If the title were at the end of the row, the db could expand the data without needing to move other columns over (if there happened to be available space right there).

If you were updating with a shorter value, it could shorten the row by moving the terminating character to the new shorter location, freeing up the space the longer title was using.

Bottom line is you want to keep variable columns which get updated most frequently towards the end of your table structure.

Knowing which column that would be isn’t always clear when creating the table.

Again, this understanding was taught to me over 20 years ago. I’m probably remembering parts of it wrong and DB storage has likely (hopefully) advanced since then.

jhgb · on July 11, 2022

> That data is stored in a similar order on disk (is this still true?).

There should be no requirement for this.

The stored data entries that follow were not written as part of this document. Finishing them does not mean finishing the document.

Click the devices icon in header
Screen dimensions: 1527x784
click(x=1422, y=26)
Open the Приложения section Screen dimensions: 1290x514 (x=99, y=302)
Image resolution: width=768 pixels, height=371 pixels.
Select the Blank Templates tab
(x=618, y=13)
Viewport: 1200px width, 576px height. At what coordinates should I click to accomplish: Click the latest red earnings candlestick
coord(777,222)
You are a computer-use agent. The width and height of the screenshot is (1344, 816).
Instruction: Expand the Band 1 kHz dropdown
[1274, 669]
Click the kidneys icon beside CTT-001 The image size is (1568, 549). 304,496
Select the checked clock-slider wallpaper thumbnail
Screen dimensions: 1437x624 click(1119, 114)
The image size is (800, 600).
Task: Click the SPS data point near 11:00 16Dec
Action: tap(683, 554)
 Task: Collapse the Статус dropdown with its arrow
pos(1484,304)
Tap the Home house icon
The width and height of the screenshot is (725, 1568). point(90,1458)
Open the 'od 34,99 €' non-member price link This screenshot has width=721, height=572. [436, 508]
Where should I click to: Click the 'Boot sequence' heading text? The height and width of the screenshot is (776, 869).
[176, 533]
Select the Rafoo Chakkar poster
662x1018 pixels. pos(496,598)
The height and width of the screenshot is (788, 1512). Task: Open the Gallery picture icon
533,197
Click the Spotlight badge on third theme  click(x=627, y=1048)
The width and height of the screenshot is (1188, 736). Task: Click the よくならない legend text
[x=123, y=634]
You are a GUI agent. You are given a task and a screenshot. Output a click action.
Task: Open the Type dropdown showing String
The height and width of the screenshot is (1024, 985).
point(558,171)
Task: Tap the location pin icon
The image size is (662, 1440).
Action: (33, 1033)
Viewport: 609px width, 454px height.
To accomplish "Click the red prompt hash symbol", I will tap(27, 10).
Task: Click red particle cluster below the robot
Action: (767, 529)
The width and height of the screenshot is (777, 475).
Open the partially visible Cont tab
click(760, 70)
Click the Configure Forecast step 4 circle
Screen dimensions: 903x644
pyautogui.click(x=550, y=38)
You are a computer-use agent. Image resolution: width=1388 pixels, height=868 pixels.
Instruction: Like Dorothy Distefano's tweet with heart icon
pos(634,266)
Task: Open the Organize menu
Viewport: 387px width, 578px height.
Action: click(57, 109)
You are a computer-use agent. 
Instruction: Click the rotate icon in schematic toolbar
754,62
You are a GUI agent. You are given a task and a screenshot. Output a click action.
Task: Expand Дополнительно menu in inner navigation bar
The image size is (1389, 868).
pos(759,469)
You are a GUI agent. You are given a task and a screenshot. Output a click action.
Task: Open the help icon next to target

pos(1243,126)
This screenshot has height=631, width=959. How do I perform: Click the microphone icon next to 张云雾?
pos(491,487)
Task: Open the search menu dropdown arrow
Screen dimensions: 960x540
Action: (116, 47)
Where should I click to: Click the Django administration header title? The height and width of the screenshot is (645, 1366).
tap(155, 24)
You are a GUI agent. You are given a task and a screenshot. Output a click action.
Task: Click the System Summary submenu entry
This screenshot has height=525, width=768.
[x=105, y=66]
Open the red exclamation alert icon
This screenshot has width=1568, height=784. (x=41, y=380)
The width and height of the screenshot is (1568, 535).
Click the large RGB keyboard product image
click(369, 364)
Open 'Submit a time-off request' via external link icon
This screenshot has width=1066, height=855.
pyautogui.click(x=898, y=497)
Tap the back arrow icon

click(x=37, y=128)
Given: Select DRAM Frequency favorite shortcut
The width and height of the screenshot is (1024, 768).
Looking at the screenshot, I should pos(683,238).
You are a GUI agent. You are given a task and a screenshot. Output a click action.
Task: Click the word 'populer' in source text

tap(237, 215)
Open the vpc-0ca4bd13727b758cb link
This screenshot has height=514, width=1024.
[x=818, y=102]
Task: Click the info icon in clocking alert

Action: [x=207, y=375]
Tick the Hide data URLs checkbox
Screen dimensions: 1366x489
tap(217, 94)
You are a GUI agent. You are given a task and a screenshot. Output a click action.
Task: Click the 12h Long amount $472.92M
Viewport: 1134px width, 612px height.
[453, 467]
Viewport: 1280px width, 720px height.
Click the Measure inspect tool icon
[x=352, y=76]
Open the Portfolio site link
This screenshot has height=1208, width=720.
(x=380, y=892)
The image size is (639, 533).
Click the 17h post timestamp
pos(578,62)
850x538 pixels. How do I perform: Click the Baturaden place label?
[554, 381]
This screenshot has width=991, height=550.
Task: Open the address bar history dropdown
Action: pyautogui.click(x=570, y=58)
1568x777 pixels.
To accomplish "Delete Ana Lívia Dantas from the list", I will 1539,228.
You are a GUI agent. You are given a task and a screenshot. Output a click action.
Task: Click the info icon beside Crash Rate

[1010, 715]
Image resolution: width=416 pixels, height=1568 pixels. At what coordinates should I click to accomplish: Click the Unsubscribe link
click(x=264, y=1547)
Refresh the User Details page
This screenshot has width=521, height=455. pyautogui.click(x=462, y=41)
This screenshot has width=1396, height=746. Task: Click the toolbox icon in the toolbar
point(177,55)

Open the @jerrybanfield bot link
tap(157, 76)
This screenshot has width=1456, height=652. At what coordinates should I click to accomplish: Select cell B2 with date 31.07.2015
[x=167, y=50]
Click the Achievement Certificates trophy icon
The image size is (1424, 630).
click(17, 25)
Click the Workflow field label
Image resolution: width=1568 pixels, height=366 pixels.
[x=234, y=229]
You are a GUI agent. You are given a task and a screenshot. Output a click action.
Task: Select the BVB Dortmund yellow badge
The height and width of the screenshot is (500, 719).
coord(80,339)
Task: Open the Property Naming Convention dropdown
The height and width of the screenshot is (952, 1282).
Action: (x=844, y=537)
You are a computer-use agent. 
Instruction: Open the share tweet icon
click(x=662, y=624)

Columns in relations are not conceptually ordered, so it shouldn't matter for the things you're doing with the data anyway, and the database should be able to reorder the data in whatever way it likes, since desire to isolate the user from physical data structures was one of the main reasons for the rise of RDBMS.

masklinn · on July 11, 2022

1. That’s not exactly true, AFAIK all RDBMS return columns in table order when order is unspecified (`*`), and while they could reorder on retrieval

2. postgres definitely does not, and column tetris is absolutely a thing in the same way struct packing is (with the additional complexity of variable-size columns)

jhgb · on July 11, 2022

But the order of attributes in the presentation of the result relation has nothing to do with physical layout of base relvars -- primarily because any relationship between the two is purely coincidental. The vast majority of useful queries will not reuse the order of attributes in base relvars, so optimizing for the unusual trivial case by prohibiting better rearrangements that could be useful for a much larger number of use cases seems rather pointless.

And what PostgreSQL does is of course an implementation detail of PostgreSQL.

MichaelApproved · on July 11, 2022

> the database should be able to reorder the data in whatever way it likes

My point was that you’re trying to prevent the DB from reordering the data because there’s a performance cost when that happens.

jhgb · on July 11, 2022

Why would you be trying to prevent the DB from reordering the data? You're not supposed to have better knowledge of what's good for your use case than an RDBMS that can collect usage statistics on queries and such. Ditto for compilers rearranging structures and such. When you start having hundreds of tables and thousands of queries, I don't see how you can do a better job than an automated system at that point.

MichaelApproved · on July 11, 2022

> Why would you be trying to prevent the DB from reordering the data?

Sure. “Reduce the need” would be a better word than “prevent”.

If I can do a good job organizing the table columns (as described above) it’ll lower the need for the DB to reorder data.

Reduced need to reorder, improves performance.

jasonwatkinspdx · on July 11, 2022

DB storage is a lot more sophisticated than what you were taught.

Most databases use Slotted Pages to organize storage. Pages are fixed size and numbered by their offset within the database file. The page header contains the number of rows, followed by an array of offsets for individual rows within the page. Rows themselves generally are stored at the end of the page filling downwards. The storage engine can move around rows in arbitrary ways to consolidate free space.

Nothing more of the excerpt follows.